Thursday, April 21, 2016

Prince, 1958-2016


It was September or October 2006, about a month into my first year at Berkeley, when I saw a new copy of Purple Rain for $5.99 in the discount bin at Rasputin Music. At that point, I knew Prince as a symbol (literally), a revered musical icon, and a Chapelle's Show character, but had never actually listened to his music. I had gotten off to a rocky start to college, and my growing music collection played a substantial role in helping me through. I dug into every corner of the Beatles' back catalog; I continued to wear out the copy of The Eraser I'd bought the previous summer; and after only one or two months I had already spun St. Elsewhere more times than I could count. As I bought music, I'd always intended to listen to Prince, and this particular afternoon seemed as good a time as any.

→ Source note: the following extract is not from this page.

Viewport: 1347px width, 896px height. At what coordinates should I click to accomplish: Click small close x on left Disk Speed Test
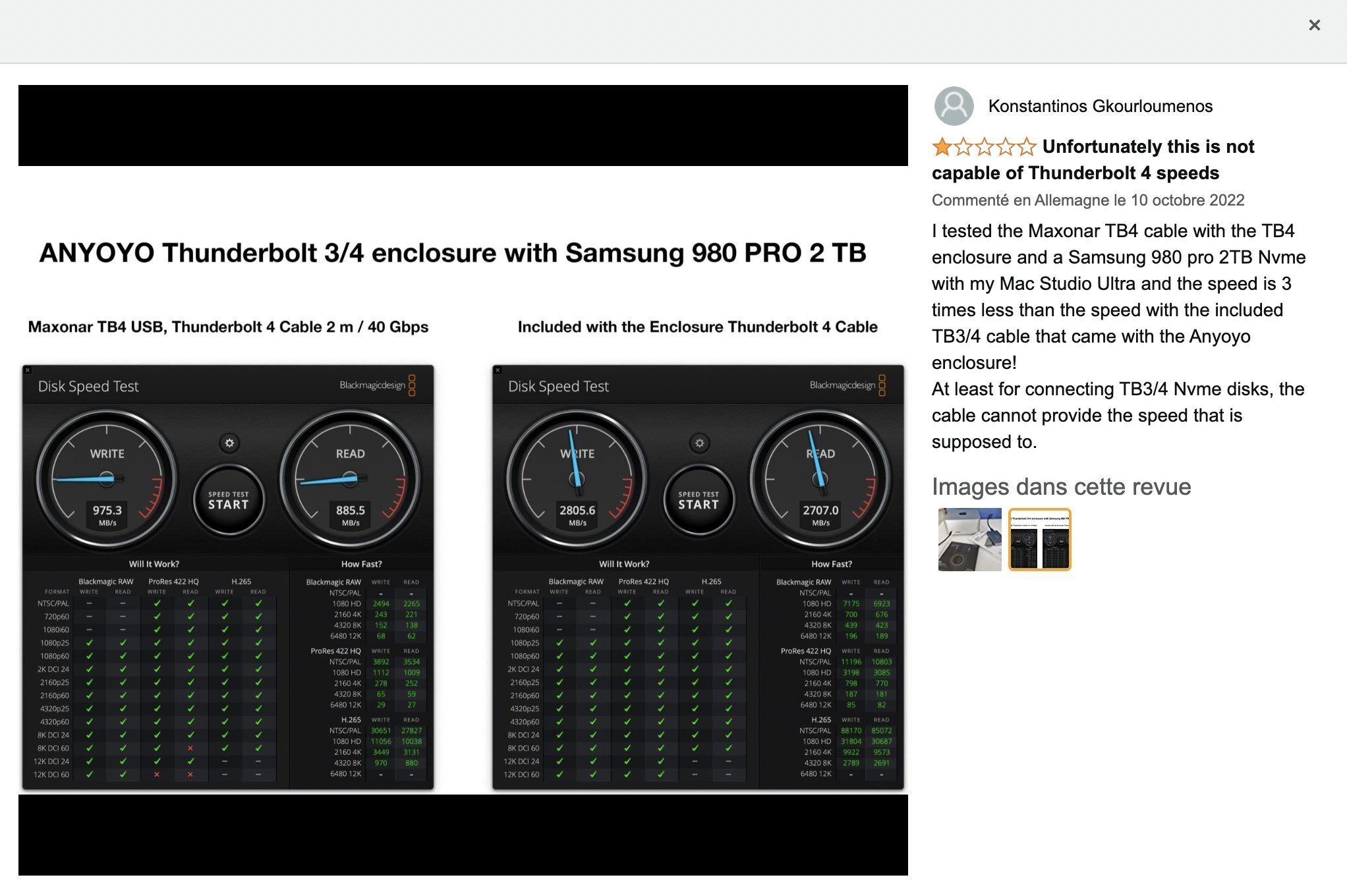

Sometime towards the end of college – by which time I'd acquired most of the rest of Prince's discography and bought Purple Rain and its otherworldly accompanying poster on LP – I decided to average out that $5.99 over the number of plays or hours I got out of that tinny, mid-80s pressing CD. Though the index card bearing my arithmetic has long since disappeared, by whichever metric I used we were talking about fractions of fractions of a cent per unit. Among the storied peaks of the many discographies I acquainted myself with at the outset of college, Purple Rain resonated with confident, inexhaustible vitality. Today, it's my pick for the best album of the 80s, and certainly one of my 10 favorites ever made – yet it's not without competitors for the title of best album in his catalog.

Prince passed away this morning. In the sense that his health in some way necessitated an emergency plane landing last week, it's not surprising, even for someone as young as 57. And yet the idea remains a shock – perhaps because his transcendent otherness was so immaculately cultivated that it suggested he might, in fact, actually be impervious to such Earthly concerns as death. From his star-making turn dressed in a purple jumpsuit atop a motorcycle, Prince somehow grew more eccentric as he aged, including such highlights as waging war on the internet and fully embracing his extramusical celebrity. Even as he receded from the experimental forefront of popular music, he remained one of its few truly fascinating figures. He announced his memoirs a month ago, and for the first time in my adulthood (with one obvious exception), I remember being genuinely curious to read a musician's full take on their own life. In every aspect of his person, he was one of a kind, and the world is less rich for having lost him.